(Material for this task)

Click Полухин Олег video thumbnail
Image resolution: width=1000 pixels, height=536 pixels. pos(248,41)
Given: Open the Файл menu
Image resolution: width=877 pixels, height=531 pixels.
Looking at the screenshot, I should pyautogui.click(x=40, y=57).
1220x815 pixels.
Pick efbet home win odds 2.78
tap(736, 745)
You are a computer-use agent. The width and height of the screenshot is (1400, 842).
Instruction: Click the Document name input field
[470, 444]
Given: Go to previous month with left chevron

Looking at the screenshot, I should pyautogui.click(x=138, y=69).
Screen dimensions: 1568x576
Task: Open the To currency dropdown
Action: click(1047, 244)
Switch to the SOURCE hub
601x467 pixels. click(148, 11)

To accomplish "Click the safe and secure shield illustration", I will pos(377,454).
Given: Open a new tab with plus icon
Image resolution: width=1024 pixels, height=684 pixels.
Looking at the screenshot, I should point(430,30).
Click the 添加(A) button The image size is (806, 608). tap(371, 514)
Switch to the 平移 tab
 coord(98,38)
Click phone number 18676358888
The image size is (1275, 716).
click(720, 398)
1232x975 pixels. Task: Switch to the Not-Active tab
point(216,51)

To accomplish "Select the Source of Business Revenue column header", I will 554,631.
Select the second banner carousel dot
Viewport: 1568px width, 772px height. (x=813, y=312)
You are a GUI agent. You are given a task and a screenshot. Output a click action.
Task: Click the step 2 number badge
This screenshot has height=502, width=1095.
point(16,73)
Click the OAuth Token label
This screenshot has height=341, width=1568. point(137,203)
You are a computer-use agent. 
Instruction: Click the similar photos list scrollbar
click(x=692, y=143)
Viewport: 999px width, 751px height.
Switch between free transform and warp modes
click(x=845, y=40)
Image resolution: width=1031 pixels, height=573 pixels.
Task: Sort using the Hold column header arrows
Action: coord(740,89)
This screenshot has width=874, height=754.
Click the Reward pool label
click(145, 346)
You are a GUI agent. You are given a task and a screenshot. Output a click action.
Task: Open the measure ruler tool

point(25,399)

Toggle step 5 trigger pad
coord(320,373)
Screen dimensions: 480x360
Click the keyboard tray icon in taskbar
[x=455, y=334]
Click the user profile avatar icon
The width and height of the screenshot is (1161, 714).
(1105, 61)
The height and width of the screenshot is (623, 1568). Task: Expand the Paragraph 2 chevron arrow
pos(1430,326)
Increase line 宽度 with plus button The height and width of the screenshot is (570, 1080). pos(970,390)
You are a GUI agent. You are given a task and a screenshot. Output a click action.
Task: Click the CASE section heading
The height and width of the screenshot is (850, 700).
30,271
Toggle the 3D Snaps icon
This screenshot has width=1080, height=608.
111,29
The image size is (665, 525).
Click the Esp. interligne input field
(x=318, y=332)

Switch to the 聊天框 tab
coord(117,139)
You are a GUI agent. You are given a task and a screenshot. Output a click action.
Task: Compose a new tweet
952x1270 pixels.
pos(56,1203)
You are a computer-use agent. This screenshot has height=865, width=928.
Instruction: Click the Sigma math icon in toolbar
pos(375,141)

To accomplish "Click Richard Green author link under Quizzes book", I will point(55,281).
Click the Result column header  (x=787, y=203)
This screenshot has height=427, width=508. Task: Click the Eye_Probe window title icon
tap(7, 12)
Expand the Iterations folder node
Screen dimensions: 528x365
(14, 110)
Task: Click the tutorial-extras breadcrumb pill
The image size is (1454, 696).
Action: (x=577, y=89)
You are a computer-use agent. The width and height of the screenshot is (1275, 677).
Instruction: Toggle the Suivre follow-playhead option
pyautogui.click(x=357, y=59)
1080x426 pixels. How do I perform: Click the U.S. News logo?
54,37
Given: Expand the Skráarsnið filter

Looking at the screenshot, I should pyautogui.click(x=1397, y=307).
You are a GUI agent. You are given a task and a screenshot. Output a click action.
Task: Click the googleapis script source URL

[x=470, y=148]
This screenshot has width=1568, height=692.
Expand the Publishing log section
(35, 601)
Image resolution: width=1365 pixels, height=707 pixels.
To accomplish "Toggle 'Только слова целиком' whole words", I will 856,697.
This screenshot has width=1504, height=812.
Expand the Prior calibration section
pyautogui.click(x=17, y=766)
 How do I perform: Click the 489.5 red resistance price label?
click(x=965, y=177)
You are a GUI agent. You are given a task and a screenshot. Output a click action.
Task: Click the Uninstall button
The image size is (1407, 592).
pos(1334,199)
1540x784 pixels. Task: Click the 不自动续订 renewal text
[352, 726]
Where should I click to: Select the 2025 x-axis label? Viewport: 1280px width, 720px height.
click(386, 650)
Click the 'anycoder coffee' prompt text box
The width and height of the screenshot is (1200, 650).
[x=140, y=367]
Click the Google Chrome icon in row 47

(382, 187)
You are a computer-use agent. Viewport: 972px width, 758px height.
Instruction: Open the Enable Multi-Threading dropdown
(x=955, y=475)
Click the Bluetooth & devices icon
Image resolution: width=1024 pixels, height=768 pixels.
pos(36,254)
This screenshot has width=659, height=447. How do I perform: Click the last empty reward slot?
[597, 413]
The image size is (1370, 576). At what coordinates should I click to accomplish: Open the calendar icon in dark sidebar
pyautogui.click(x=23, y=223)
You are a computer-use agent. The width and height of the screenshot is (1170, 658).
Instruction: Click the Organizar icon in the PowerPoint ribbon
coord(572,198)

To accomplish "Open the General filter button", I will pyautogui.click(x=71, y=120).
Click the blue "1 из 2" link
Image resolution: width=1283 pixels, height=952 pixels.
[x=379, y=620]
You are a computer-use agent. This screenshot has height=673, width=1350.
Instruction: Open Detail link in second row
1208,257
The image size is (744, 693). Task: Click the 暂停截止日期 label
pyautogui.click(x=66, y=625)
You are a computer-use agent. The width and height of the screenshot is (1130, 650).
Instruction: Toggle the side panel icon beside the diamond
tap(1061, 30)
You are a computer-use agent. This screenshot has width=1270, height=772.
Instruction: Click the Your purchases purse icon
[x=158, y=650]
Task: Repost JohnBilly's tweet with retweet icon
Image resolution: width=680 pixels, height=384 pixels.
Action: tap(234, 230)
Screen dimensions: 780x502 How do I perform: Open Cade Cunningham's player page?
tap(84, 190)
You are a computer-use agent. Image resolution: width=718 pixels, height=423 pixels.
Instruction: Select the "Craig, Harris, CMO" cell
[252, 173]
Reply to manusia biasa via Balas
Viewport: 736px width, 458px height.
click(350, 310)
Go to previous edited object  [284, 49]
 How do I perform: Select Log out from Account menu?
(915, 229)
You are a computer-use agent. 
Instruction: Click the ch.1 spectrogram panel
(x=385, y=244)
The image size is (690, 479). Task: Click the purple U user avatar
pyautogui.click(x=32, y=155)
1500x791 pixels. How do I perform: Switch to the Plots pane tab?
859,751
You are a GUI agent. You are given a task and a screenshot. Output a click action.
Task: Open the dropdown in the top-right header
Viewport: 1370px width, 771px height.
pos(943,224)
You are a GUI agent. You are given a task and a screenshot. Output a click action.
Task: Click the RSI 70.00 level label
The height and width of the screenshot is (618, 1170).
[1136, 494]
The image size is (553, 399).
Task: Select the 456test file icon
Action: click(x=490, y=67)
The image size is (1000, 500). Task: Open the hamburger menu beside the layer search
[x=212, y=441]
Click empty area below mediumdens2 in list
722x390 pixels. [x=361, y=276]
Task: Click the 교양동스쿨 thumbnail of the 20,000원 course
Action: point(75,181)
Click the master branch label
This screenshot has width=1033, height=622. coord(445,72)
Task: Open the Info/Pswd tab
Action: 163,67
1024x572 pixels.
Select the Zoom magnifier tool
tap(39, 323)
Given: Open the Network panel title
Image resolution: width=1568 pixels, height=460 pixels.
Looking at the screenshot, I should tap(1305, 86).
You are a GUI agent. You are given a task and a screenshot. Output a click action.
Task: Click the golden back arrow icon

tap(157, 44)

(End Material for this task)

● **Task directions**: The line with "Go to previous edited" through the last line of the entries above: output exactly those lines and nothing else.

● **Output for this exercise**:
Go to previous edited object  [284, 49]
 How do I perform: Select Log out from Account menu?
(915, 229)
You are a computer-use agent. 
Instruction: Click the ch.1 spectrogram panel
(x=385, y=244)
The image size is (690, 479). Task: Click the purple U user avatar
pyautogui.click(x=32, y=155)
1500x791 pixels. How do I perform: Switch to the Plots pane tab?
859,751
You are a GUI agent. You are given a task and a screenshot. Output a click action.
Task: Open the dropdown in the top-right header
Viewport: 1370px width, 771px height.
pos(943,224)
You are a GUI agent. You are given a task and a screenshot. Output a click action.
Task: Click the RSI 70.00 level label
The height and width of the screenshot is (618, 1170).
[1136, 494]
The image size is (553, 399).
Task: Select the 456test file icon
Action: click(x=490, y=67)
The image size is (1000, 500). Task: Open the hamburger menu beside the layer search
[x=212, y=441]
Click empty area below mediumdens2 in list
722x390 pixels. [x=361, y=276]
Task: Click the 교양동스쿨 thumbnail of the 20,000원 course
Action: point(75,181)
Click the master branch label
This screenshot has width=1033, height=622. coord(445,72)
Task: Open the Info/Pswd tab
Action: 163,67
1024x572 pixels.
Select the Zoom magnifier tool
tap(39, 323)
Given: Open the Network panel title
Image resolution: width=1568 pixels, height=460 pixels.
Looking at the screenshot, I should tap(1305, 86).
You are a GUI agent. You are given a task and a screenshot. Output a click action.
Task: Click the golden back arrow icon

tap(157, 44)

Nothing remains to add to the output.